Tsamara PSI Minta Pemerintah Evaluasi Penunjukkan Iriawan

Bimo Wiwoho, CNN Indonesia | Kamis, 21/06/2018 02:29 WIB
Tsamara PSI Minta Pemerintah Evaluasi Penunjukkan Iriawan Ketua DPP Partai Solidaritas Indonesia (PSI) Tsamara Amany mengatakan pemerintah perlu evaluasi penunjukkan M. Iriawan jadi pejabat gubernur Jawa Barat. (Foto: CNN Indonesia/Safir Makki)
Jakarta, CNN Indonesia -- Ketua DPP Partai Solidaritas Indonesia (PSI) Tsamara Amany meminta Kementerian Dalam Negeri memperhatikan semua suara keberatan yang disuarakan masyarakat terhadap pengangkatan Komisaris Jenderal Mochammad Iriawan menjadi Penjabat Gubernur Jawa Barat.

Dia juga meminta pemerintah transparan dalam menjelaskan kepada masyarakat mengenai alasan pengangkatan Iriawan. Kejelasan alasan menurut Tsamara diperlukan agar masyarakat tidak berprasangka buruk kepada pemerintah.

Maklum saja, penunjukkan Iriawan yang dilakukan pemerintah saat ini sedikit banyak telah mengingatkan masyarakat terhadap dwifungsi ABRI yang diterapkan pada masa Orde Baru silam. Saat itu, ABRI dan polisi bisa menduduki jabatan politik.


Tsamara menilai pengangkatan Iriawan tersebut bisa memicu kekhawatiran masyarakat. "Masyarakat bisa khawatir karena tidak sesuai dengan semangat reformasi yang menolak penerapan dwifungsi ABRI," katanya dalam pernyataan Rabu (20/6).


Tsamara mengatakan sebenarnya pemerintah bisa memilih orang lain, seperti birokrat atau PNS di internal Jawa Barat menjadi pejabat gubernur ketimbang Iriawan. Menurutnya, PNS atau birokrat setempat akan lebih paham dengan administrasi di lingkungan Pemerintah Daerah Jawa Barat.
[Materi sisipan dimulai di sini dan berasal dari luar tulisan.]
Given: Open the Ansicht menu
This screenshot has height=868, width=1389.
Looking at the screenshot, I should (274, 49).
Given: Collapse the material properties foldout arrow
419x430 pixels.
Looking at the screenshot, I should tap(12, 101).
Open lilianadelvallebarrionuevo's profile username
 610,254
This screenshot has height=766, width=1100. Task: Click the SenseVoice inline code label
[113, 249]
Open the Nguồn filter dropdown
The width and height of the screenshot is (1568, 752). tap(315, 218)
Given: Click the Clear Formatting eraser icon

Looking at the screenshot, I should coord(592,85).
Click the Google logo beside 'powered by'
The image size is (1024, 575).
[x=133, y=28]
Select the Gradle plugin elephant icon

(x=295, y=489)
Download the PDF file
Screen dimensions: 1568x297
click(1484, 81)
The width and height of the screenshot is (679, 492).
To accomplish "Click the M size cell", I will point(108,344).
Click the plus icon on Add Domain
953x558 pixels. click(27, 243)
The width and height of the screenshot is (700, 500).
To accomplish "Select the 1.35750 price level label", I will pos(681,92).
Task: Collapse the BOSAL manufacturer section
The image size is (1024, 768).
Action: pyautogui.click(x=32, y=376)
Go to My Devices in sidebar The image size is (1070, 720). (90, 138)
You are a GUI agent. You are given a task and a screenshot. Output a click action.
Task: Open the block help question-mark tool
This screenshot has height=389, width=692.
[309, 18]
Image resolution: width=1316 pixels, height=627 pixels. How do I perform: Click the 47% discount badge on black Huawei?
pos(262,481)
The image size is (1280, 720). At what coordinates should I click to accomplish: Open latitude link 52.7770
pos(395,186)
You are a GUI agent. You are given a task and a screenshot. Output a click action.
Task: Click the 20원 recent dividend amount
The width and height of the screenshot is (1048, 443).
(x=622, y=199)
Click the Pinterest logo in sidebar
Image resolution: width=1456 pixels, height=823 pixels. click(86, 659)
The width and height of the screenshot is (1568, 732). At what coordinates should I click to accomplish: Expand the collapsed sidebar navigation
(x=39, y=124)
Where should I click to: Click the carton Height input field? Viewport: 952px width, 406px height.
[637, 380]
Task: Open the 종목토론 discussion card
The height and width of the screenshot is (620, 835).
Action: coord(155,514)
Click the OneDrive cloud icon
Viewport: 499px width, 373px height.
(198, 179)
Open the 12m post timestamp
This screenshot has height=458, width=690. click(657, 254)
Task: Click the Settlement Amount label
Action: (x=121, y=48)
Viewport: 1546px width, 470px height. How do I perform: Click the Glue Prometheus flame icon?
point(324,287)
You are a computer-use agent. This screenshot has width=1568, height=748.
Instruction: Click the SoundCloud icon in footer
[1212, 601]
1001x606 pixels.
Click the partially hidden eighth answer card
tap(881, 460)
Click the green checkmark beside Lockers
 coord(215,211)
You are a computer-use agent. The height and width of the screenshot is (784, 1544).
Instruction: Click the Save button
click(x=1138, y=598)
Pengangkatan Iriawan dikhawatirkan akan menimbulkan kecemburuan bagi PNS Jawa Barat. Mereka bisa merasa disia- siakan karena Kementerian Dalam Negeri lebih memilih untuk menunjuk pejabat institusi lain untuk menjadi pejabat gubernur ketimbang mereka.

Karena itulah Tsamara meminta pemerintah untuk mengevaluasi kembali penunjukkan Iriawan.

Komjen Iriawan ditunjuk pemerintah menjadi pejabat gubernur Jawa Barat berdasarkan Keppres 106/b/tahun 2018 yang dikeluarkan pada 8 Juni 2018. Iriawan bakal menjalankan tugas Ahmad Heryawan yang telah habis masa jabatannya sebagai gubernur sejak 13 Juni lalu.


Nantinya, Iriawan akan menduduki kursi pimpinan Pemprov Jabar hingga September mendatang. Tapi penunjukkan tersebut menuai polemik. Banyak kalangan yang mengkritisi lantaran Iriawan masih berstatus perwira polisi aktif. Bagi mereka yang mengkritik, anggota kepolisian yang masih aktif tidak boleh menduduki posisi politik.

Polemik yang berkembang menjadi sangat serius ketika Partai Demokrat berencana menggunakan hak angket di DPR. Hal itu diutarakan Sekretaris Fraksi Demokrat di DPR, Didik Mukrianto.

Menurutnya, Kemendagri terindikasi melakukan pembohongan publik dengan melantik Iriawan sebagai Pj Gubernur Jabar, karena sebelumnya telah membatalkan rencana tersebut saat Iriawan masih menjabat sebagai Asisten Kapolri bidang Operasi atau awal Januari 2018 silam.

"Sebagai wakil rakyat yang harus menjadi penyeimbang dan pengawas jalannya pemerintahan, kami berpandangan saat yang tepat bagi Fraksi Partai Demokrat dan DPR untuk menggunakan hak angket," kata Didik dalam keterangan pers yang diterima CNNIndonesia.com, Senin (18/6).